Southern Zone to Have International Airport
The government announced that it will soon begin construction of an international airport in the southern region, in Finca 18 de Palmar Sur, Osa, Puntarenas, near the Panama border with Costa Rica.

President Abel Pacheco made the announcement yesterday in the border region where he has been visiting for the last two days.

Pacheco said that government officials have already decided on the land that they will construct the airport and are in negotiations with the owners of the land. The government's hope is to make an exchange with owner with other government lands, so they will not have to make a purchase since there is no government money available to make any land buys.

In addition, Pacheco said that his government is in negotiations with the government of France for a donation of construction plans for the planned terminal.

No costs were given for the project nor a plan for completion. Pacheco did add that financing is in place and project is a go ahead. The President said he had "guaquita de plata" - a Costa Rican familiar slang for a small bag of old money - that he found so that construction.

Once complete, the southern airport will be the fifth terminal in the country that will be able to handle international flights. The others are Juan Santamaria - the main airport, Tobías Bolaños, west of San José and the airports at Liberia and Limón
 


A Good Year
A survey of 309 Costa Rican companies found that 254 -82 percent consider that their performance the last quarter in 2003 was better than the one corresponding to the same period in 2002.

The improved performance is based on the data corresponding to production, domestic sales, exports, employment, and overall situation.
 


Huge Omelet
It took 17 liters of cooking oil, more than 100 pounds of onions, 600 peppers, and several other ingredients that, combined with 12,750 eggs, went into an omelet cooked in the town of Turrucares, west of Alajuela.

Sixty members of the National Chef Association worked for several hours to prepare the world largest omelet, which they expect to become part of the Guinness records.

As a more immediate outcome, the omelet was divided into some 7,500 portions that were sold to raise funds to pay for the equipment used and for social work. But also, they obtained the official pledge of the National Road Council (CONAVI in Spanish) to repair the road from Turrucares to San Miguel, upon which some 60 percent of the overall production of eggs of Costa Rica moves.

***

**Challenges:**
1. Answer these from the Costa Rica news briefs:
(a) In what place will the international airport be built?
(b) How many companies took part in the survey?
(c) How many eggs went into the omelet?
2. Can you quote the part of the Costa Rica news briefs that opens with the words containing "In addition, Pacheco" and closes with "period in 2002."?
3. How would the Costa Rica news briefs go on? Continue them from the point where they stop.
The data after this point are separate from the Costa Rica news briefs.

**Dataset records:**

***

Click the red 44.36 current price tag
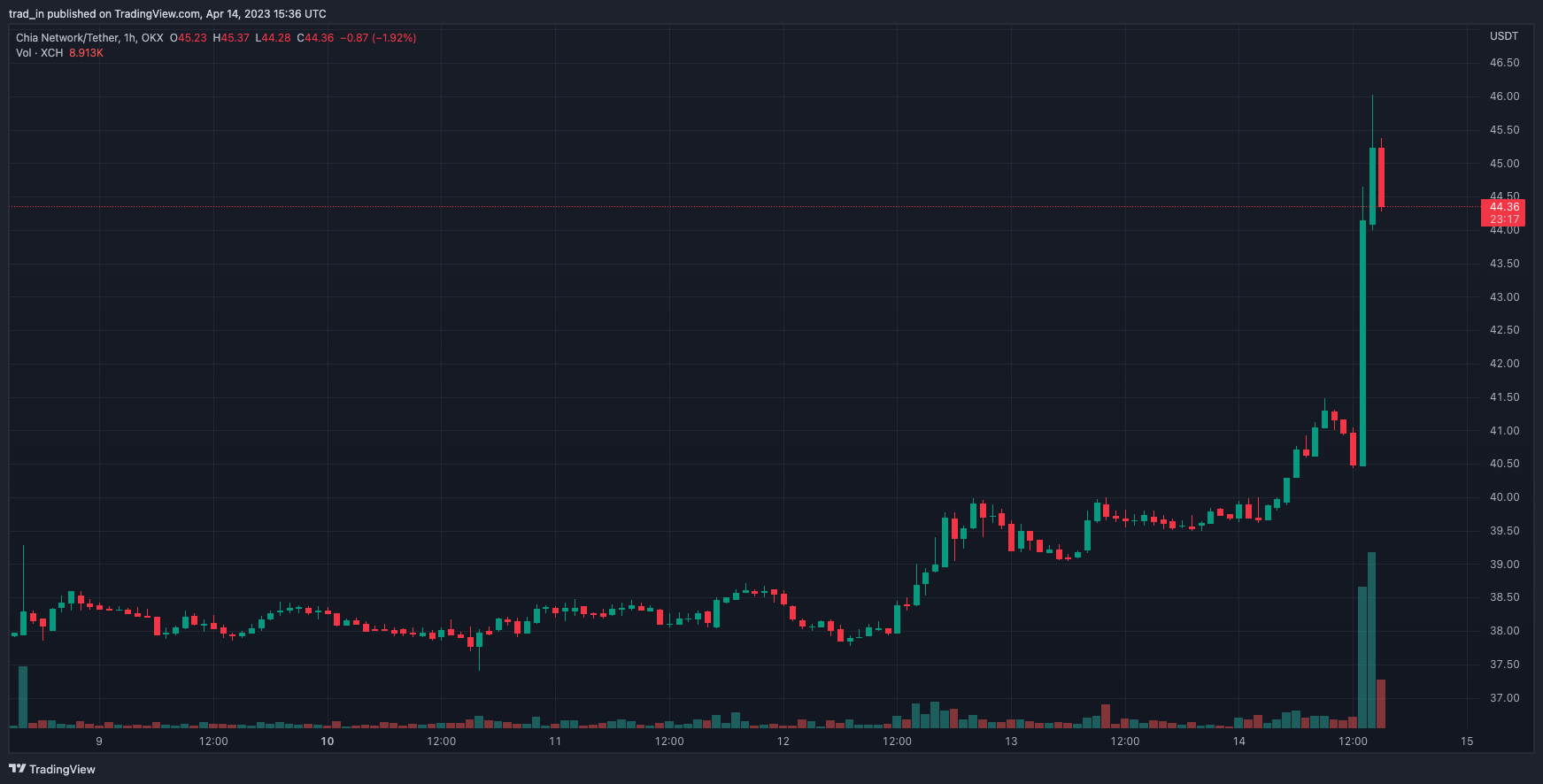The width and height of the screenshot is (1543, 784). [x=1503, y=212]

***

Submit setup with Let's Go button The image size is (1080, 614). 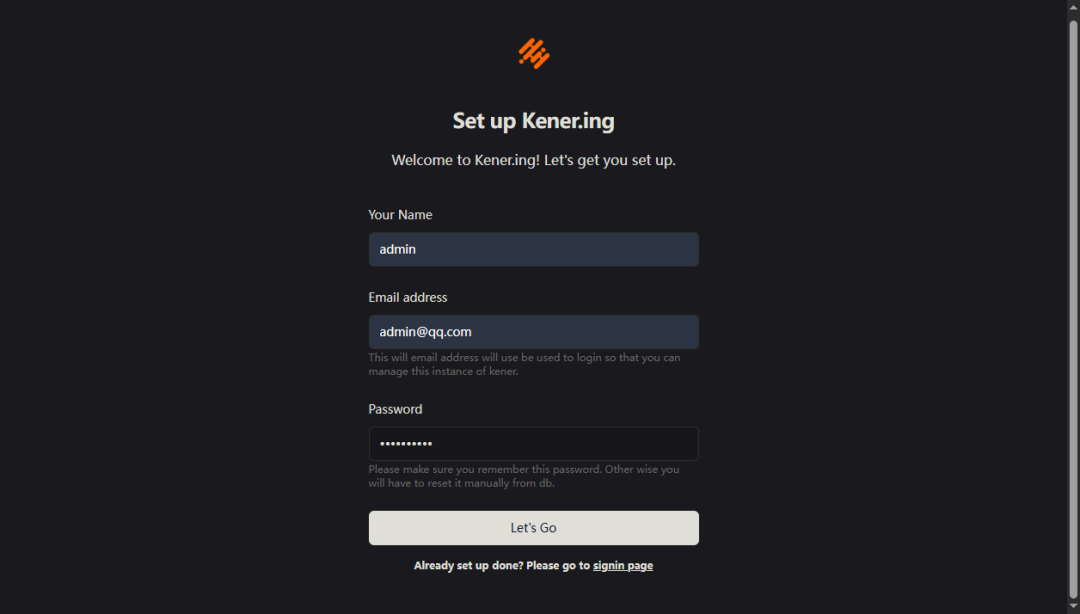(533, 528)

***

**Expected results:**
1.
(a) In Finca 18 de Palmar Sur, Osa, Puntarenas, near the Panama border with Costa Rica.
(b) 309.
(c) 12,750.

2.
In addition, Pacheco said that his government is in negotiations with the government of France for a donation of construction plans for the planned terminal.

No costs were given for the project nor a plan for completion. Pacheco did add that financing is in place and project is a go ahead. The President said he had "guaquita de plata" - a Costa Rican familiar slang for a small bag of old money - that he found so that construction.

Once complete, the southern airport will be the fifth terminal in the country that will be able to handle international flights. The others are Juan Santamaria - the main airport, Tobías Bolaños, west of San José and the airports at Liberia and Limón
 


A Good Year
A survey of 309 Costa Rican companies found that 254 -82 percent consider that their performance the last quarter in 2003 was better than the one corresponding to the same period in 2002.

3.
112 New Export Goods
Costa Rica placed 112 new goods in the world market in 2003, a marked diversification of its exports.

According to data from the Foreign Trade Promoter (PROCOMER in Spanish), the number of Costa Rican export products was 3,261 in 1999, a figure that increased to 3,565 last year.

Costa Rican exports range from butterflies to fiberglass boats to bagged drinks, according to the sources.
 


CMU Students Assist Children in Costa Rica
A group of Central Michigan University (US) students is returning to classes after a week working at a school for children with disabilities in Costa Rica.

Six college students and five others associated with the Wesley Foundation, a registered student organization at CMU, helped pupils with sight and hearing problems at a 600-student school. Projects included arts and crafts, preparing a computer lab for the children's home, gardening and general maintenance to the building.

"If you focus on the work, then we could just as easily send a big check down there for the people to hire local workers and complete the project," said Rev. Eric Stone, Wesley Foundation director, who has made the trip to Costa Rica three times.

Stone calls these trips service learning trips, which benefits the students who participate.

The group also toured a rain forest and visited a volcano.

"Even if we don't speak the same language, we still make friends," Stone said. "People always return from these experiences with a sense of accomplishment and gratitude for what they have."

In an effort to involve the community, group members sold "stock" in the trip for $5 a share. The travelers plan to schedule a "shareholders meeting" to serve Costa Rican food and share an overview of the trip.
 


Child Laborers Represent Nearly 20% of Guatemala's GDP
More than 900,000 child laborers generate nearly 20 percent of Guatemala's gross domestic product, according to an international study published Saturday.

The report by the International Labor Organization showed that Guatemala has the highest number of underage workers in Central America, and that the primary reason the children work is because their families are poor.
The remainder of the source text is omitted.